“Nonna,
me la racconti un’altra volta? Per favore!”
La
vecchina seduta nella penombra della tettoia abbassò gli occhi sulla bimba che
si aggrappava alla sua gonna, mentre sgranava i piselli con le mani vecchie e
callose testimoni di una vita passata nel disagio e nel bisogno.
La
bimba la fissava con due occhioni azzurri e spalancati, abbracciando la bambola
di pezza che la vecchina aveva fatto per lei una notte di otto
anni prima, la notte in cui venne al mondo quella creaturina che aveva alcunché
di diabolico, se non quei magnetici occhietti così simili….
La
piccola si sedette tenendo stretta a se la bambolina e aspettò che la nonna
cominciasse il suo racconto che la affascinava tanto da farla sognare ad occhi
aperti.
Era
troppo piccola per riuscire a capire certe parti del
discorso, ma la fiaba era talmente bella che ogni giorno tornava dalla nonna
per farsela raccontare e ogni giorno la vecchietta la accontentava sospirando.
La
vecchia sospirò e prese una nuova manciata di piselli
da sbucciare, mettendoli in grembo, la ciotola che conteneva i frutti tondi in
perfetto equilibrio sulle gambe scarne e
ricoperte dal lungo vestito un po’ liso sulle cuciture.
“C’era
una volta, molto molto tempo fa, una giovinetta… come
te, piccina mia” le disse con la sua voce rassicurante e un po’ roca che la
faceva addormentare con il sorriso sulle labbra
“La
giovinetta era stata una bimba gracile e malata e quando crebbe, in un enorme
palazzo ducale che contava più di mille servitori, divenne una bella fanciulla, dai grandi occhi color delle nocciole tostate, le
forme belle e armoniche e sorridente come l’alba di una nuova mattina”
La
bimba spalancò la boccuccia succhiando la manina piccola “come i tuoi, nonna?” domandò osservando come il tempo avesse
colorito i suoi occhi grigiastri.
“Come
i miei tesoro, ma più belli e caldi, così caldi che
infiammarono il cuore del giovane padrone che s’innamorò perdutamente della
fanciulla” le spiegò posando in una busta le bucce dei piselli sgranati e
prendendone una nuova manciata.
“L’unione
era di fatto proibita, il giovane padrone era promesso
sposo e per la tristezza e col cuore infranto, la fanciulla gli giurò di fare
qualsiasi cosa per un po’ del suo amore”
Vide
la piccola trattenere il respiro come faceva sempre a quel punto della storia “era tanto triste?”

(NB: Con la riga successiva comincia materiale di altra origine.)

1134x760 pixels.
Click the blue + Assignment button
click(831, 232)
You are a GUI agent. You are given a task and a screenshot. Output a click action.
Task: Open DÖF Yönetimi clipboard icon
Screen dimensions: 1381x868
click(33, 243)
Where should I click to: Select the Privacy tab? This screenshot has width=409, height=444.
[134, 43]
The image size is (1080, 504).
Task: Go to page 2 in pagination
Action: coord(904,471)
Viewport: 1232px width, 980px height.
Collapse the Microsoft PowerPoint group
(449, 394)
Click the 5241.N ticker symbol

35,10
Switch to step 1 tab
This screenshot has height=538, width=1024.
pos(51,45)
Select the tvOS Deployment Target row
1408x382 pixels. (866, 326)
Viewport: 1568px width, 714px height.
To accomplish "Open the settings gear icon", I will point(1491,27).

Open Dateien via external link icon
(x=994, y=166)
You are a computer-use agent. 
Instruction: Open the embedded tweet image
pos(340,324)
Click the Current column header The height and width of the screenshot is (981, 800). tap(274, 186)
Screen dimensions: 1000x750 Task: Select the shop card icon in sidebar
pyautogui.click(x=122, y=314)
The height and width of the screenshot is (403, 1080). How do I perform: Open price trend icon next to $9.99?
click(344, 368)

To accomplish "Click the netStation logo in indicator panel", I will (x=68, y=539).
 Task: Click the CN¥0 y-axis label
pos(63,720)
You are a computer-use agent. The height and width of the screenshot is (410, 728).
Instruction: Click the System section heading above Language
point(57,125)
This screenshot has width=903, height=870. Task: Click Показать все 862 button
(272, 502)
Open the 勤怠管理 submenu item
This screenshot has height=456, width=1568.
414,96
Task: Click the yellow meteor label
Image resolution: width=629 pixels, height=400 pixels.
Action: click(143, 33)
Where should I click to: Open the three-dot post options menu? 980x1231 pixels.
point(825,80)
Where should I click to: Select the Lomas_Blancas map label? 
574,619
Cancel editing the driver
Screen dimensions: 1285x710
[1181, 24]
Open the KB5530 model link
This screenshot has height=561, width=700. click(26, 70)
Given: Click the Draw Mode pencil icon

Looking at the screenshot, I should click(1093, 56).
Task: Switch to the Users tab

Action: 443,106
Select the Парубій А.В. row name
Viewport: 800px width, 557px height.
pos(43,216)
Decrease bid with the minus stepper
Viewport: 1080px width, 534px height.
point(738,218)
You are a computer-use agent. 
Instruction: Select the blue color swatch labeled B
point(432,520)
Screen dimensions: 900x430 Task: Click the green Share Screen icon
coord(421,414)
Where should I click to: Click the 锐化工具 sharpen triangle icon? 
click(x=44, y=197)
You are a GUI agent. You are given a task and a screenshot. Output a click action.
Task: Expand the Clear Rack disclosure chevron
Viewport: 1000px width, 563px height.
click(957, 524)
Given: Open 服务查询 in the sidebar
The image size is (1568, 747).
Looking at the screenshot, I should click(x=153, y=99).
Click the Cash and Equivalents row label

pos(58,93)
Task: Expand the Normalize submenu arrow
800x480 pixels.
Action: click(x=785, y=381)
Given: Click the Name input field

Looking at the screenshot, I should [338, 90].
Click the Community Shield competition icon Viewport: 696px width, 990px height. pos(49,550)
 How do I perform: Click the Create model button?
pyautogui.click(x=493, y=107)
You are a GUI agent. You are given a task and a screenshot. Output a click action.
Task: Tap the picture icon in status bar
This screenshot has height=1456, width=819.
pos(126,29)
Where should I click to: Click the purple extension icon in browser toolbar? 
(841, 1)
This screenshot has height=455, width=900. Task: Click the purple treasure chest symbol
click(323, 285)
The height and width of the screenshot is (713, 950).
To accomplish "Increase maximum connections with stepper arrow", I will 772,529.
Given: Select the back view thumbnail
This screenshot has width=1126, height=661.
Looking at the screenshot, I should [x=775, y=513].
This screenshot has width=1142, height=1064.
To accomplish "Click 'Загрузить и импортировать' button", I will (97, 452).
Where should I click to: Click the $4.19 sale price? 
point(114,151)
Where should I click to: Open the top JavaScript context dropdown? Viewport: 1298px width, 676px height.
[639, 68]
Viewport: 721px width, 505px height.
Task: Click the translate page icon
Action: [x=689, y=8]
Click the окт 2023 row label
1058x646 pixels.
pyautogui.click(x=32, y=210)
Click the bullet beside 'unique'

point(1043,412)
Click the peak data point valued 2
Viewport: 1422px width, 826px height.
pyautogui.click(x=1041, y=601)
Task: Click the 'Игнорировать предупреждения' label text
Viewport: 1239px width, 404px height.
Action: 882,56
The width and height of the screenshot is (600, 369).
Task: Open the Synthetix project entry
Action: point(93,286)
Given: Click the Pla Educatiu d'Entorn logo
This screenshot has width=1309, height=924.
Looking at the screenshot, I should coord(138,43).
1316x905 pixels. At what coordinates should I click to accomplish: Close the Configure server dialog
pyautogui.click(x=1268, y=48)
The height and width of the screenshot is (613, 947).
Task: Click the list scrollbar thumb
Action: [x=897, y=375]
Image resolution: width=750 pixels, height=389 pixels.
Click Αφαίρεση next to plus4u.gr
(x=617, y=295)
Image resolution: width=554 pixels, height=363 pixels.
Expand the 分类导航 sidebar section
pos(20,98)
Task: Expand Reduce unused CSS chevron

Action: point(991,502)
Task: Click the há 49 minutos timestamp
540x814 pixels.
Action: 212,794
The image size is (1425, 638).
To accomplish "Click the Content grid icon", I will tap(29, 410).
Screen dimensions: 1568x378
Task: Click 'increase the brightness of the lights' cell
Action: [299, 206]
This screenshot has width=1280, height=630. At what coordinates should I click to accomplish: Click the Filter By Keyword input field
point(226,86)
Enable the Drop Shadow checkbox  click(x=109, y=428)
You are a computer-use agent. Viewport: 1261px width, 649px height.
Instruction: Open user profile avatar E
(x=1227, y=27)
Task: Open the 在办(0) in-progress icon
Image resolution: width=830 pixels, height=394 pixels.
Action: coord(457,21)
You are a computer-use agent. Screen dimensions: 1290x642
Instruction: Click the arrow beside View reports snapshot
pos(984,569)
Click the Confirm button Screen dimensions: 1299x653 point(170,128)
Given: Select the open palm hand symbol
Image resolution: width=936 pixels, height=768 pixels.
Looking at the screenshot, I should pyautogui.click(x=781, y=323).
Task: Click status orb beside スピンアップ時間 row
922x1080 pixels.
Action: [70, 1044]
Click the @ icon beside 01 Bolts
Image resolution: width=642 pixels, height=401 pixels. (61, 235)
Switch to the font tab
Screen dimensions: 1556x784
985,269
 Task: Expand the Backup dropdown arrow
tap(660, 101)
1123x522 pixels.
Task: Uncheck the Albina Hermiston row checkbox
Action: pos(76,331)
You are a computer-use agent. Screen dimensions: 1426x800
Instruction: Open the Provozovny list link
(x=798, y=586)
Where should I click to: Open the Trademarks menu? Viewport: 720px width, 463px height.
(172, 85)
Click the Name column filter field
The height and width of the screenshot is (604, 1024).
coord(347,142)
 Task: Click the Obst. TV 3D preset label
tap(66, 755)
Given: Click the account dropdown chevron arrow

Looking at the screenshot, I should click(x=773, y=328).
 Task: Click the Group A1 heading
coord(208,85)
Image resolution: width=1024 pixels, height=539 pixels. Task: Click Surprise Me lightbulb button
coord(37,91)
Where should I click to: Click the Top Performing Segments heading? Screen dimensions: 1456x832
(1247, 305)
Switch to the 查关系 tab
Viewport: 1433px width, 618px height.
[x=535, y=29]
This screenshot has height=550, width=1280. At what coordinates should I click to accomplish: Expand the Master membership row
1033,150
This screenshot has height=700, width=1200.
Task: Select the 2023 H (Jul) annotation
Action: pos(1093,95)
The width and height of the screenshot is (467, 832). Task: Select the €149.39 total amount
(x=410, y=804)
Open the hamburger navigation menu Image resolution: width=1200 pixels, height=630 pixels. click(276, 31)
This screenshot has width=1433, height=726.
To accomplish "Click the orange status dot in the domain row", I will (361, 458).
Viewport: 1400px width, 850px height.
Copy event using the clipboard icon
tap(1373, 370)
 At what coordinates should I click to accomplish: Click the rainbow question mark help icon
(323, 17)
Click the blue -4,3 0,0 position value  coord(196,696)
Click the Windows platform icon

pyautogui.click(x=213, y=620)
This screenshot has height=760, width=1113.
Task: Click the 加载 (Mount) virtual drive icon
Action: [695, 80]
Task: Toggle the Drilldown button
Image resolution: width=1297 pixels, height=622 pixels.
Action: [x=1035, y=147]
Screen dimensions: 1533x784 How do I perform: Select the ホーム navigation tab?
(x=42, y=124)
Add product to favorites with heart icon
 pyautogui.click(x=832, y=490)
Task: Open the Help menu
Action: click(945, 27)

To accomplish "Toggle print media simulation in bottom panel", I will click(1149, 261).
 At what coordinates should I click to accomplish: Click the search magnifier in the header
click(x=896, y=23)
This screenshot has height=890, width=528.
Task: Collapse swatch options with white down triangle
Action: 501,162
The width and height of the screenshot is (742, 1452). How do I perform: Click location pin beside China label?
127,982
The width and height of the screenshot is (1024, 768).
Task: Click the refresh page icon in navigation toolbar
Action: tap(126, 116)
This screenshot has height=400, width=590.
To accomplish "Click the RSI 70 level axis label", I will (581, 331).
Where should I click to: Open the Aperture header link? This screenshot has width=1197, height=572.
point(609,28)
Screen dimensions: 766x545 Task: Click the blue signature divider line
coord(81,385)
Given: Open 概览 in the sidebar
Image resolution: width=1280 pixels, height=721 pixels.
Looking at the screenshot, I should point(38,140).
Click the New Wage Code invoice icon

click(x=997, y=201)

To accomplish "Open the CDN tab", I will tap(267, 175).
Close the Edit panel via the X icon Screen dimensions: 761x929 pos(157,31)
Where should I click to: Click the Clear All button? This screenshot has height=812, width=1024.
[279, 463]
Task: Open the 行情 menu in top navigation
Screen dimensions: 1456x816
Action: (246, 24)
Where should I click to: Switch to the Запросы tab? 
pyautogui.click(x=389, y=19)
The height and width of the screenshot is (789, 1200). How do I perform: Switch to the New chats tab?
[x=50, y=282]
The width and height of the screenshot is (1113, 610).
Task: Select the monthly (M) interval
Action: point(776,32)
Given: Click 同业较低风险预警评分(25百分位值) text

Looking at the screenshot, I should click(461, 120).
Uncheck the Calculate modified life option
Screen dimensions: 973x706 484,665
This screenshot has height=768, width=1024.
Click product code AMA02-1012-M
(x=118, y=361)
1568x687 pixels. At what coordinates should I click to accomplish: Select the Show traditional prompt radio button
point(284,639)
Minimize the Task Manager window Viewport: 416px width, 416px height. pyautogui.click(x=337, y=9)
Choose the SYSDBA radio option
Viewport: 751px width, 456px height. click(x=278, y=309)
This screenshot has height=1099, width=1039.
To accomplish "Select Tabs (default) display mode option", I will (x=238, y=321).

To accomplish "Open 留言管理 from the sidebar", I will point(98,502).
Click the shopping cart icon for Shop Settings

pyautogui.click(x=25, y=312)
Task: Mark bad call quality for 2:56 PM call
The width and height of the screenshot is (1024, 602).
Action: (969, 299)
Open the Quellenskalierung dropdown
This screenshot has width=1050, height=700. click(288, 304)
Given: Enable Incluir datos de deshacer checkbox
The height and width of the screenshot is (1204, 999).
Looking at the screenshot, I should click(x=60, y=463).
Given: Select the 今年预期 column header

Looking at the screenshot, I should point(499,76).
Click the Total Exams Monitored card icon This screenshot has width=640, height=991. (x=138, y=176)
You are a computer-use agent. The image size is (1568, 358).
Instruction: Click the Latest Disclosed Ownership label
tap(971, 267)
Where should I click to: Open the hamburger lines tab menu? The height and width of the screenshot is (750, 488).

“Si tesoro, era molto triste. Lei amava molto il giovane
signore, ma costui fu molto avaro con lei e così cattivo che l’amore si trasformò
troppo velocemente in odio…perché quando si ama in maniera assoluta non si
accettano le briciole di ciò che ci viene offerto” le
spiegò guardandola mordere il dito sporco di saliva. “Capirai, piccola mia, col
tempo ti sarà tutto più chiaro”
Le
diede un po’ di piselli, morbidi e verdi come il sottobosco
estivo e la bambina li mangiò uno per uno, tenendoli nel palmo della
manina e cercando di non farli cadere.
“La
fanciulla era molto bella e il giovane signore si
intrattenne molte volte in sua compagnia, giurandole amore eterno, promettendole
di opporsi alla sua famiglia e di sposarla mandando all’aria le nozze
imminenti. La giovinetta credette a tutte le sue parole, continuando a donargli
il proprio amore ogni notte per molti mesi, ma quando le partecipazioni furono
spedite e la promessa sposa giunse al palazzo, la poveretta dovette arrendersi
all’evidenza che il giovane signore non l’amava e che l’aveva ingannata con
belle parole e monete d’oro che faceva scivolare nella sua tasca ogni notte
come pegno del proprio amore, un gesto singolare che l’aveva lasciata interdetta e confusa: a cosa
servivano quelle monete? Lui le donava tutto di se, il suo amore era
incommensurabile ed unico, cosa volevano dire quei
pezzi di metallo che scintillavano nel palmo della mano quando li guardava, di
notte, nella stanza in cui dormivano tutte le altre cameriere come lei?
Il
giovane signore si sposò e lei pianse lacrime
così amare e così salate che quando caddero a terra, su un prato di
margherite che costeggiavano il palazzo in festa, le piantine morirono.
Lei
le osservò e si stupì quando al loro posto crebbero dei fiori neri, neri come
il suo cuore e dagli spessi petali carnosi, come la corazza d’odio che le aveva
racchiuso l’anima.
Uno
di quei fiori crebbe a vista d’occhio: oscillò e si agitò, spalancò i petali e
le foglie e quando lo toccò una goccia di rugiada nera come l’inchiostro più oscuro,
cadde sul suo palmo e il fiore pianse con lei l’amore perduto e ingannato.
“Davvero,
nonnina?” le domandò la piccola tutt’ occhi.
“Certo
amore mio” sorrise accarezzandole la testolina. “La fanciulla
era molto superstiziosa e credeva nei piccoli demoni che popolavano la landa.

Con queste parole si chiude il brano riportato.